WHAT IS NEEDED:
Could you return all of the entries word for word, minus any pictures?

----

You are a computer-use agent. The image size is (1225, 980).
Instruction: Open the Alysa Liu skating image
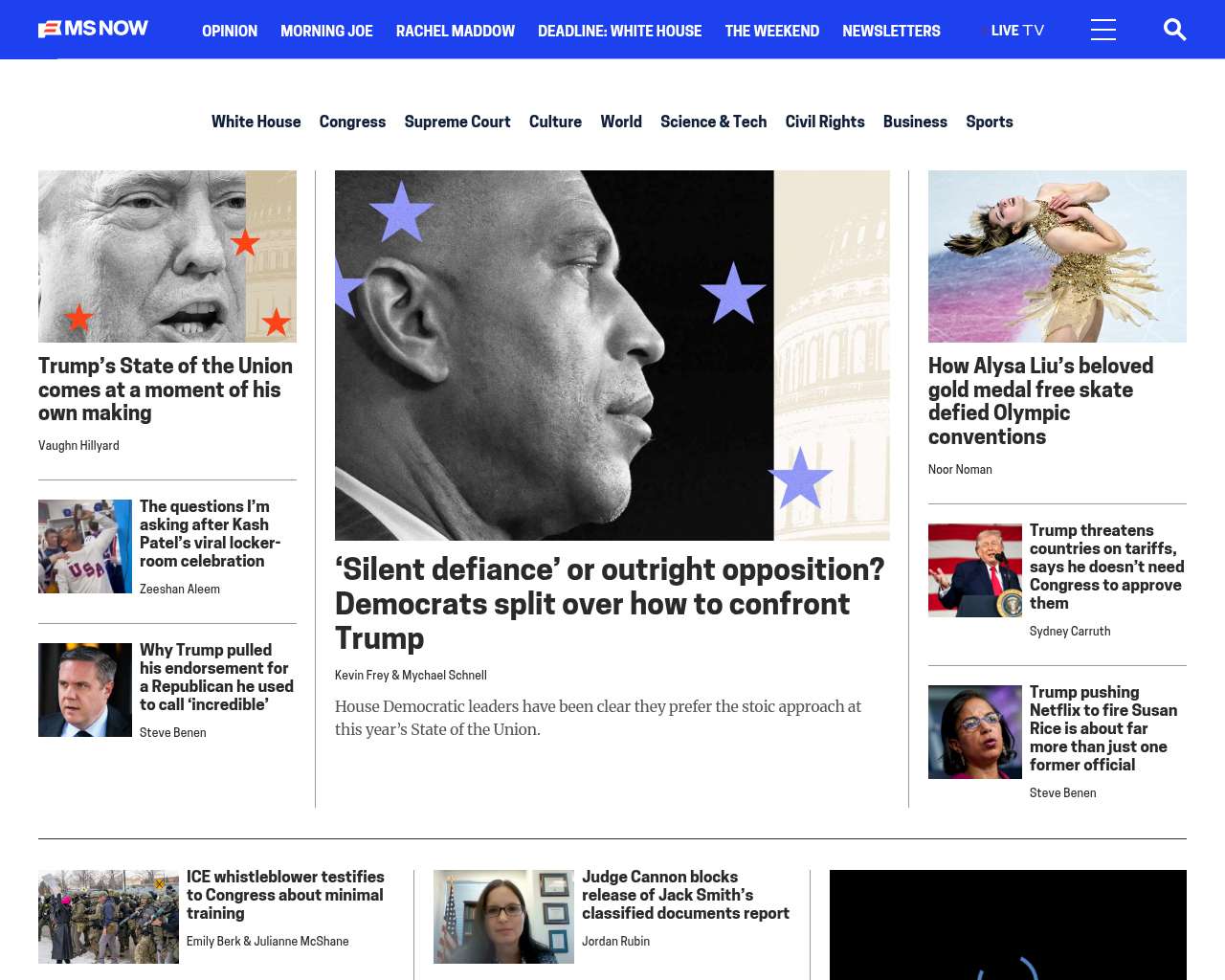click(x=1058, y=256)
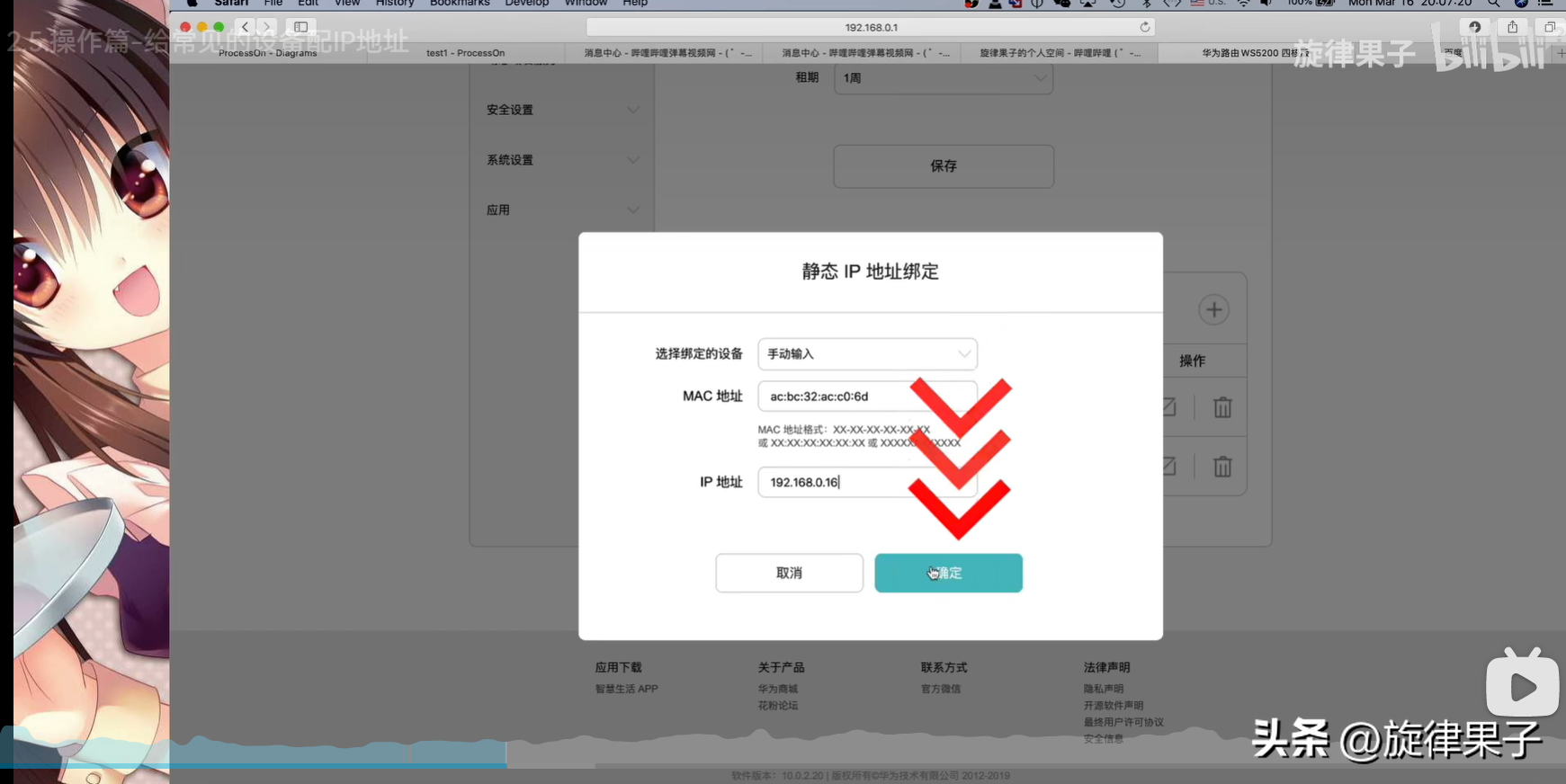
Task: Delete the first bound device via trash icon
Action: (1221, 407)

----

RESULT OF THE TASK:
You are a computer-use agent. The image size is (1225, 980).
Instruction: Open the Alysa Liu skating image
click(x=1058, y=256)
Task: Delete the first bound device via trash icon
Action: (1221, 407)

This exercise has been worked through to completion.